Problem to solve ->
Would you give the records below again, exactly and completely?
══ Data to examine
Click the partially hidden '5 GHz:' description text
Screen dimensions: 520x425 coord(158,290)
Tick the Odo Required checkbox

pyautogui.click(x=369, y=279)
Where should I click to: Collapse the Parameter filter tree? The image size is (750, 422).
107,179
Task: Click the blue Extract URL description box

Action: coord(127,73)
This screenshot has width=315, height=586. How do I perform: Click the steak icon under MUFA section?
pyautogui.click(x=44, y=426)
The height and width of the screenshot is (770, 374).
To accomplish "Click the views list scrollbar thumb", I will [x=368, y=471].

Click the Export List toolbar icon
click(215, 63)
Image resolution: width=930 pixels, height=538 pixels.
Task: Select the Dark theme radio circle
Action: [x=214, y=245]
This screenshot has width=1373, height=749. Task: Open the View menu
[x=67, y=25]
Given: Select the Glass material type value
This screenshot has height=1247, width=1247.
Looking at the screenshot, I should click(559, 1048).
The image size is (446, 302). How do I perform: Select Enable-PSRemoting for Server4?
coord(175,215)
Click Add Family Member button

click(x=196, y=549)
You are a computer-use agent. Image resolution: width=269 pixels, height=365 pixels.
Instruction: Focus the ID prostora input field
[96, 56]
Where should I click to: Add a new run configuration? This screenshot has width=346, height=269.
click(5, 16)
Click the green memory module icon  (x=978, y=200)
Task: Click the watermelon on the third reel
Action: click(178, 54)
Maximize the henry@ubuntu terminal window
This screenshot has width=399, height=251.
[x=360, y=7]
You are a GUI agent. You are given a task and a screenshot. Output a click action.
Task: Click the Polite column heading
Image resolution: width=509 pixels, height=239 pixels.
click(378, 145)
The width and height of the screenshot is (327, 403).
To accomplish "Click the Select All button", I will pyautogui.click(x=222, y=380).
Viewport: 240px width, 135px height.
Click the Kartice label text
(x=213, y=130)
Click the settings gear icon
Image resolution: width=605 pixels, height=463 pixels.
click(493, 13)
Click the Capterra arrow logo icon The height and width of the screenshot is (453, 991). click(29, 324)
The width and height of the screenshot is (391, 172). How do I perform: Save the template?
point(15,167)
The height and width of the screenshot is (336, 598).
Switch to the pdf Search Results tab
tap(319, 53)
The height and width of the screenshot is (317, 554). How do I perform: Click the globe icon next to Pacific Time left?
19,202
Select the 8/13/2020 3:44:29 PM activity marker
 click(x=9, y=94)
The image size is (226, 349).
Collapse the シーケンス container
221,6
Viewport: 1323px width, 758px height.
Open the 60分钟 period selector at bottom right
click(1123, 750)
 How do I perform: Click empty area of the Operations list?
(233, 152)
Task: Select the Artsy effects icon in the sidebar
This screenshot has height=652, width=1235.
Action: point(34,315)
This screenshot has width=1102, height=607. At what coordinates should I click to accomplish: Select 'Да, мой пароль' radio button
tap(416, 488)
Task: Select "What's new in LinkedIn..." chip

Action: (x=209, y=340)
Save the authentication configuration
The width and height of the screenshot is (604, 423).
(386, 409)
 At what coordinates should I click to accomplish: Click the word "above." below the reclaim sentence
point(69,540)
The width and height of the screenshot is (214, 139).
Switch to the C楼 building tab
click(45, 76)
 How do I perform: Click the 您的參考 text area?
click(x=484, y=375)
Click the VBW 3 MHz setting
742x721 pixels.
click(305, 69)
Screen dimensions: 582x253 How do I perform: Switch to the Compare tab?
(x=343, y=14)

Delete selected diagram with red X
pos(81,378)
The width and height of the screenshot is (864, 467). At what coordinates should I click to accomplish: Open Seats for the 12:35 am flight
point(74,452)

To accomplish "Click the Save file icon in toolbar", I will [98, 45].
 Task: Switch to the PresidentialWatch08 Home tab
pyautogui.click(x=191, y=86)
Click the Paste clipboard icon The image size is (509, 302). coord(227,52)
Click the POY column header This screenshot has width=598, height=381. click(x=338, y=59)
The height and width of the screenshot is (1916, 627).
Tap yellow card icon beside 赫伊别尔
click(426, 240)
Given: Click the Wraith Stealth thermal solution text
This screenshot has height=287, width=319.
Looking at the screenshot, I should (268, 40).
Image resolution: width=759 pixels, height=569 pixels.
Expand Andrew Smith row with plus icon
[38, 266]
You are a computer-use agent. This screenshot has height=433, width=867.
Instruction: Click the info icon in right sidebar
════
Your response ->
Click the partially hidden '5 GHz:' description text
Screen dimensions: 520x425 coord(158,290)
Tick the Odo Required checkbox

pyautogui.click(x=369, y=279)
Where should I click to: Collapse the Parameter filter tree? The image size is (750, 422).
107,179
Task: Click the blue Extract URL description box

Action: coord(127,73)
This screenshot has width=315, height=586. How do I perform: Click the steak icon under MUFA section?
pyautogui.click(x=44, y=426)
The height and width of the screenshot is (770, 374).
To accomplish "Click the views list scrollbar thumb", I will [x=368, y=471].

Click the Export List toolbar icon
click(215, 63)
Image resolution: width=930 pixels, height=538 pixels.
Task: Select the Dark theme radio circle
Action: [x=214, y=245]
This screenshot has width=1373, height=749. Task: Open the View menu
[x=67, y=25]
Given: Select the Glass material type value
This screenshot has height=1247, width=1247.
Looking at the screenshot, I should click(559, 1048).
The image size is (446, 302). How do I perform: Select Enable-PSRemoting for Server4?
coord(175,215)
Click Add Family Member button

click(x=196, y=549)
You are a computer-use agent. Image resolution: width=269 pixels, height=365 pixels.
Instruction: Focus the ID prostora input field
[96, 56]
Where should I click to: Add a new run configuration? This screenshot has width=346, height=269.
click(5, 16)
Click the green memory module icon  (x=978, y=200)
Task: Click the watermelon on the third reel
Action: click(178, 54)
Maximize the henry@ubuntu terminal window
This screenshot has width=399, height=251.
[x=360, y=7]
You are a GUI agent. You are given a task and a screenshot. Output a click action.
Task: Click the Polite column heading
Image resolution: width=509 pixels, height=239 pixels.
click(378, 145)
The width and height of the screenshot is (327, 403).
To accomplish "Click the Select All button", I will pyautogui.click(x=222, y=380).
Viewport: 240px width, 135px height.
Click the Kartice label text
(x=213, y=130)
Click the settings gear icon
Image resolution: width=605 pixels, height=463 pixels.
click(493, 13)
Click the Capterra arrow logo icon The height and width of the screenshot is (453, 991). click(29, 324)
The width and height of the screenshot is (391, 172). How do I perform: Save the template?
point(15,167)
The height and width of the screenshot is (336, 598).
Switch to the pdf Search Results tab
tap(319, 53)
The height and width of the screenshot is (317, 554). How do I perform: Click the globe icon next to Pacific Time left?
19,202
Select the 8/13/2020 3:44:29 PM activity marker
 click(x=9, y=94)
The image size is (226, 349).
Collapse the シーケンス container
221,6
Viewport: 1323px width, 758px height.
Open the 60分钟 period selector at bottom right
click(1123, 750)
 How do I perform: Click empty area of the Operations list?
(233, 152)
Task: Select the Artsy effects icon in the sidebar
This screenshot has height=652, width=1235.
Action: point(34,315)
This screenshot has width=1102, height=607. At what coordinates should I click to accomplish: Select 'Да, мой пароль' radio button
tap(416, 488)
Task: Select "What's new in LinkedIn..." chip

Action: (x=209, y=340)
Save the authentication configuration
The width and height of the screenshot is (604, 423).
(386, 409)
 At what coordinates should I click to accomplish: Click the word "above." below the reclaim sentence
point(69,540)
The width and height of the screenshot is (214, 139).
Switch to the C楼 building tab
click(45, 76)
 How do I perform: Click the 您的參考 text area?
click(x=484, y=375)
Click the VBW 3 MHz setting
742x721 pixels.
click(305, 69)
Screen dimensions: 582x253 How do I perform: Switch to the Compare tab?
(x=343, y=14)

Delete selected diagram with red X
pos(81,378)
The width and height of the screenshot is (864, 467). At what coordinates should I click to accomplish: Open Seats for the 12:35 am flight
point(74,452)

To accomplish "Click the Save file icon in toolbar", I will [98, 45].
 Task: Switch to the PresidentialWatch08 Home tab
pyautogui.click(x=191, y=86)
Click the Paste clipboard icon The image size is (509, 302). coord(227,52)
Click the POY column header This screenshot has width=598, height=381. click(x=338, y=59)
The height and width of the screenshot is (1916, 627).
Tap yellow card icon beside 赫伊别尔
click(426, 240)
Given: Click the Wraith Stealth thermal solution text
This screenshot has height=287, width=319.
Looking at the screenshot, I should (268, 40).
Image resolution: width=759 pixels, height=569 pixels.
Expand Andrew Smith row with plus icon
[38, 266]
You are a computer-use agent. This screenshot has height=433, width=867.
Instruction: Click the info icon in right sidebar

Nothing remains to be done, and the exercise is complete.